Wednesday, February 06, 2008

Black Bean Soup

So easy you can make it in 15 mintues with a two year old hanging off your chest and a puppy at your heels.

teaspoon olive oil
2 cups fresh salsa
2 15-ounce cans black beans, drained and rinsed
2 cups vegetable broth
1 16-ounce can refried black beans (Pinto beans processed smoothly)
1/2 cup vegan sour cream (optional)
1/4 cup fresh cilantro, roughly chopped (optional)

  1. Heat the oil in a saucepan or large pot over medium heat. Add the salsa and cook, stirring occasionally, for 4 minutes.
  2. Add the refried beans, black beans, and broth and bring to a simmer.
  3. Cook until warmed through, about 5 minutes. Ladle into bowls. Top with some of the remaining salsa and the sour cream and cilantro (if using).
*And yes, the Che portrait in bean has absolutely nothing to due with this recipe, but come on I couldn't resist!
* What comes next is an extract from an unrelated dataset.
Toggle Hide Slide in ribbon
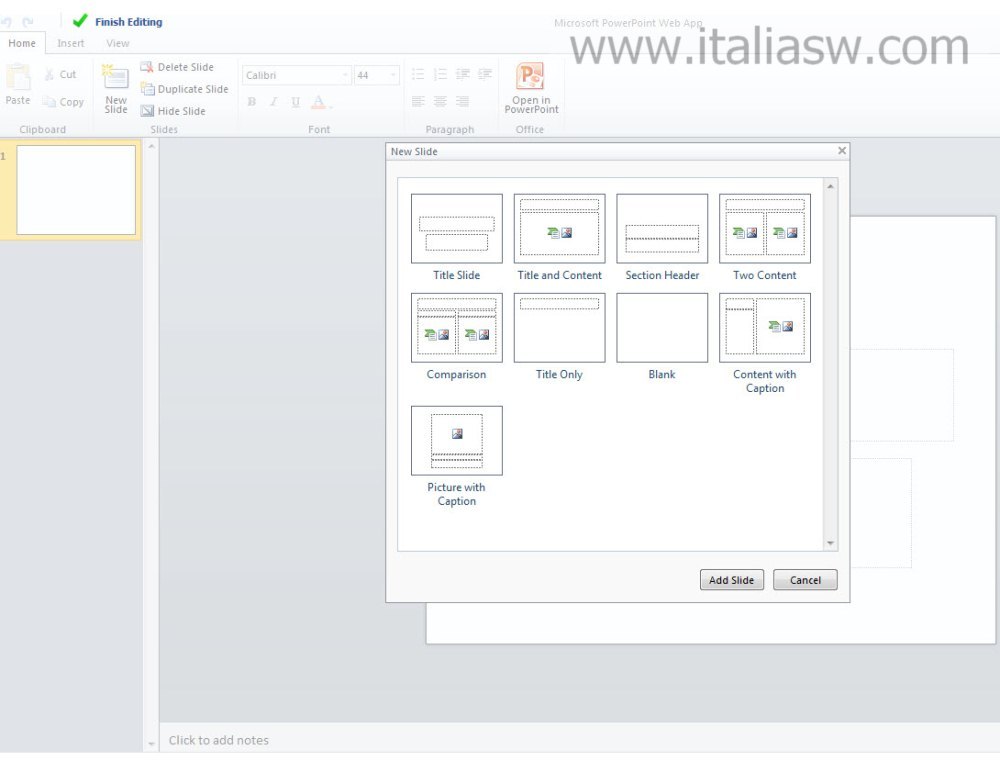 (x=147, y=111)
Saturday, January 12, 2008

Black Bean, Mushroom and Quinoa-Stuffed Peppers


2 Tbs Olive Oil
1 medium onion, finely chopped (about 1 cup)
3 cloves garlic, minced
2 cups button mushrooms, finely chopped
1 Tbs Chipotle Chili powder (regular chile powder is fine too)
1 tsp salt
16oz tomato sauce
3/4 cup water
1/2 cup quinoa
4 large red peppers
1 (15 oz) can black beans, drained and rinsed
1 tsp pure maple syrup
Fresh cilantro for garnish

  1. Saute onion in olive oil over medium heat for 3-5 minutes, until translucent
  2. Add garlic and mushrooms; saute about 5 minutes
  3. Stir in chili powder and salt
  4. Add quinoa and 1 cup of tomato sauce and water
  5. Lower heat, cover and simmer for 20 minutes, stirring occasionally
  6. Preheat oven to 350F
  7. Boil a large pot of water
  8. Cut tops off and remove seeds from peppers
  9. Boil peppers for 5 minutes and drain
  10. Combine beans and maple syrup with prepared quinoa
  11. Stuff peppers and stand upright in baking dish
  12. Cover with remaining tomato sauce and bake for 15 minutes
  13. Remove, garnish and serve.
adapted from Vegan with a Vengance
This recipe is perfection! We found our version to need much more water than original recommended. Feel free to try different types of beans and peppers.